Elle contempla son visage grave. « Fanfaron ! »

— « Je savais que ce ne serait pas facile. »

— « Facile ? C’est impossible ! Si tu n’étais pas un incroyant, tu saurais cela. Les Innommables veillent sur ce qui est leur. »

— « Ce que je cherche n’est pas à eux. »

— « C’est à toi, sans doute ? »

— « Je puis le revendiquer, »

— « Qu’est-tu donc – un dieu ? Un roi ? » Elle le toisa, enchaîné, sale, épuisé. « Tu n’es rien d’autre qu’un voleur ! »

Il ne souffla mot, mais son regard soutint le sien.

« Tu ne dois pas me regarder ! » dit-elle d’une voix aiguë.

— « Madame », dit-il, « Je ne voulais pas vous offenser. Je suis un étranger, un intrus.
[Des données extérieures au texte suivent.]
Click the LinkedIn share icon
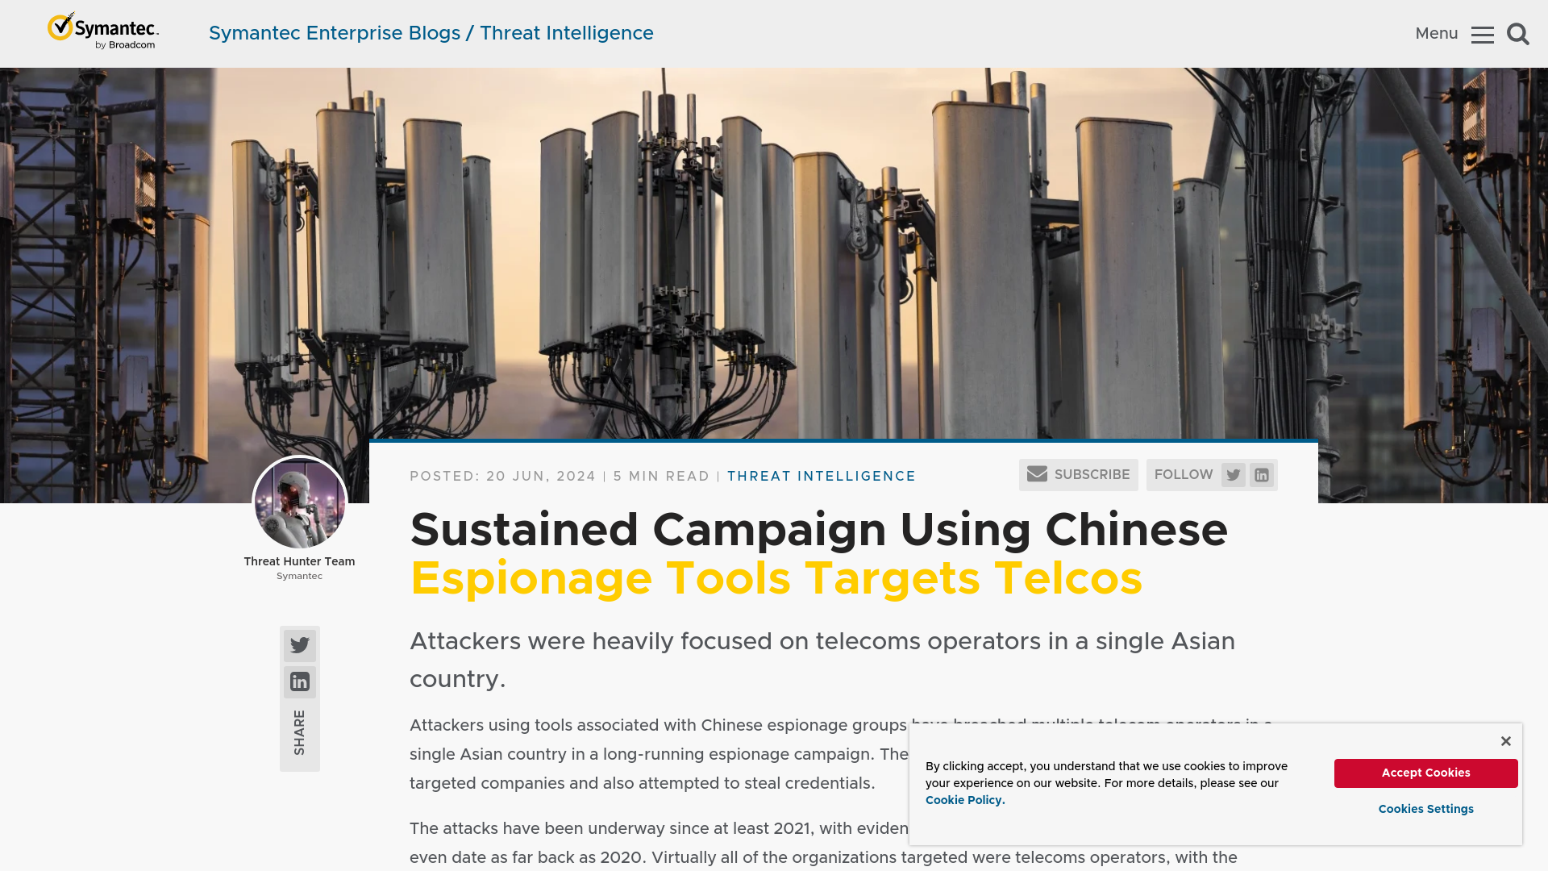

Je ne connais pas vos usages, non plus que les égards dus à la Prêtresse des Tombeaux. Je suis à votre merci, et vous demande pardon si je vous ai offensée. »

Elle resta silencieuse, et en un instant sentit le sang affluer à ses joues, brûlant, absurde. Mais il ne la regardait pas et ne la vit pas rougir. Il avait obéi et détourné son regard sombre.

Aucun d’eux ne parla pendant un temps. Les figures peintes, tout autour, les fixaient de leurs yeux tristes et aveugles.

Elle avait apporté une cruche en grès pleine d’eau. Les yeux de l’homme erraient sans cesse dans cette direction, et au bout d’un moment, elle dit : « Bois, si tu veux. »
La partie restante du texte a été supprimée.